* _Directions for this task_:
Could you output the complete listing given below exactly?

* _Supplied data_:

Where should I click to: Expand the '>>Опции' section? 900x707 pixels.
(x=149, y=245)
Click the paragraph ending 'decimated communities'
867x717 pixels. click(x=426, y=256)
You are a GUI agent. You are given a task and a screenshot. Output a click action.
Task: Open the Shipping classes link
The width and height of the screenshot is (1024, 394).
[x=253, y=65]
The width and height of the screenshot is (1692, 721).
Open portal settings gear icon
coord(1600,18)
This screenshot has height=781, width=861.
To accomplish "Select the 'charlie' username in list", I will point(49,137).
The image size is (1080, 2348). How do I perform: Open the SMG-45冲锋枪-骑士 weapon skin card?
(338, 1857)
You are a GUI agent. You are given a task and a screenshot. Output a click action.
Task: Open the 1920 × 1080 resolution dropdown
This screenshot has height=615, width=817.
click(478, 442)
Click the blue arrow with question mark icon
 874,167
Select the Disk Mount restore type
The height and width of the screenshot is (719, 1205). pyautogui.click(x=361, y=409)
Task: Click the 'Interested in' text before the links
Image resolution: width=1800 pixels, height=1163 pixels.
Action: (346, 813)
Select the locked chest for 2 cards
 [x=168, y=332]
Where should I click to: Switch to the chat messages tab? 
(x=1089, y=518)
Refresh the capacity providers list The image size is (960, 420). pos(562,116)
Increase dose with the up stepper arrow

* _Task answer_:
Where should I click to: Expand the '>>Опции' section? 900x707 pixels.
(x=149, y=245)
Click the paragraph ending 'decimated communities'
867x717 pixels. click(x=426, y=256)
You are a GUI agent. You are given a task and a screenshot. Output a click action.
Task: Open the Shipping classes link
The width and height of the screenshot is (1024, 394).
[x=253, y=65]
The width and height of the screenshot is (1692, 721).
Open portal settings gear icon
coord(1600,18)
This screenshot has height=781, width=861.
To accomplish "Select the 'charlie' username in list", I will point(49,137).
The image size is (1080, 2348). How do I perform: Open the SMG-45冲锋枪-骑士 weapon skin card?
(338, 1857)
You are a GUI agent. You are given a task and a screenshot. Output a click action.
Task: Open the 1920 × 1080 resolution dropdown
This screenshot has height=615, width=817.
click(478, 442)
Click the blue arrow with question mark icon
 874,167
Select the Disk Mount restore type
The height and width of the screenshot is (719, 1205). pyautogui.click(x=361, y=409)
Task: Click the 'Interested in' text before the links
Image resolution: width=1800 pixels, height=1163 pixels.
Action: (346, 813)
Select the locked chest for 2 cards
 [x=168, y=332]
Where should I click to: Switch to the chat messages tab? 
(x=1089, y=518)
Refresh the capacity providers list The image size is (960, 420). pos(562,116)
Increase dose with the up stepper arrow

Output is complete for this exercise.